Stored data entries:
▼

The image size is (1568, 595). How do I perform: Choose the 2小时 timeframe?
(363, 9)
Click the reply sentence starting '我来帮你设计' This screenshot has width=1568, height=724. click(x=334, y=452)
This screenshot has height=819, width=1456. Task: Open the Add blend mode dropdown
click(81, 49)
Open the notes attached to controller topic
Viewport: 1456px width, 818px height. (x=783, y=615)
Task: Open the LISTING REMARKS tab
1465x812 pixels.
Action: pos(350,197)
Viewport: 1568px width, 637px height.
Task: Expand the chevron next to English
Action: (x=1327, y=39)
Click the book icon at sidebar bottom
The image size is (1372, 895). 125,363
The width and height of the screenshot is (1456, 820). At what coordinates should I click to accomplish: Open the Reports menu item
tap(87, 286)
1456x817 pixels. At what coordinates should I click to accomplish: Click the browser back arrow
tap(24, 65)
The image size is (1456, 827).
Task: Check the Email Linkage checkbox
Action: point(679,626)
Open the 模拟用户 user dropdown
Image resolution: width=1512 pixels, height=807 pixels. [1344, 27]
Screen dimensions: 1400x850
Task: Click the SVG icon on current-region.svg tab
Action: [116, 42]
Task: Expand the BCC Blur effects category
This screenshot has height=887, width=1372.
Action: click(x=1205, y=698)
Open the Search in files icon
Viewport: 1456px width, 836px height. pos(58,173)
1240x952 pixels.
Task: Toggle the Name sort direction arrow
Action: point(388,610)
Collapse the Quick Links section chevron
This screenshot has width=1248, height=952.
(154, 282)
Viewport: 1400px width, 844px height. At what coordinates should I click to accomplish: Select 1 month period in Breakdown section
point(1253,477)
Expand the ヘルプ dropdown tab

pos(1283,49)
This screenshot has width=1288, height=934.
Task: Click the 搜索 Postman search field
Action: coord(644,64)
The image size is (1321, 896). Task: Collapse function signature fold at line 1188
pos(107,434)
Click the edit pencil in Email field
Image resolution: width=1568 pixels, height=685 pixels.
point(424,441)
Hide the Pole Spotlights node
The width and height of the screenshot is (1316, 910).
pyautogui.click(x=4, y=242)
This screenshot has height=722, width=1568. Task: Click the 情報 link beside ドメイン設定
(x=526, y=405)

▲

Task item: Copy every entry exactly. Leave nothing out.

Answer space:
The image size is (1568, 595). How do I perform: Choose the 2小时 timeframe?
(363, 9)
Click the reply sentence starting '我来帮你设计' This screenshot has width=1568, height=724. click(x=334, y=452)
This screenshot has height=819, width=1456. Task: Open the Add blend mode dropdown
click(81, 49)
Open the notes attached to controller topic
Viewport: 1456px width, 818px height. (x=783, y=615)
Task: Open the LISTING REMARKS tab
1465x812 pixels.
Action: pos(350,197)
Viewport: 1568px width, 637px height.
Task: Expand the chevron next to English
Action: (x=1327, y=39)
Click the book icon at sidebar bottom
The image size is (1372, 895). 125,363
The width and height of the screenshot is (1456, 820). At what coordinates should I click to accomplish: Open the Reports menu item
tap(87, 286)
1456x817 pixels. At what coordinates should I click to accomplish: Click the browser back arrow
tap(24, 65)
The image size is (1456, 827).
Task: Check the Email Linkage checkbox
Action: point(679,626)
Open the 模拟用户 user dropdown
Image resolution: width=1512 pixels, height=807 pixels. [1344, 27]
Screen dimensions: 1400x850
Task: Click the SVG icon on current-region.svg tab
Action: [116, 42]
Task: Expand the BCC Blur effects category
This screenshot has height=887, width=1372.
Action: click(x=1205, y=698)
Open the Search in files icon
Viewport: 1456px width, 836px height. pos(58,173)
1240x952 pixels.
Task: Toggle the Name sort direction arrow
Action: point(388,610)
Collapse the Quick Links section chevron
This screenshot has width=1248, height=952.
(154, 282)
Viewport: 1400px width, 844px height. At what coordinates should I click to accomplish: Select 1 month period in Breakdown section
point(1253,477)
Expand the ヘルプ dropdown tab

pos(1283,49)
This screenshot has width=1288, height=934.
Task: Click the 搜索 Postman search field
Action: coord(644,64)
The image size is (1321, 896). Task: Collapse function signature fold at line 1188
pos(107,434)
Click the edit pencil in Email field
Image resolution: width=1568 pixels, height=685 pixels.
point(424,441)
Hide the Pole Spotlights node
The width and height of the screenshot is (1316, 910).
pyautogui.click(x=4, y=242)
This screenshot has height=722, width=1568. Task: Click the 情報 link beside ドメイン設定
(x=526, y=405)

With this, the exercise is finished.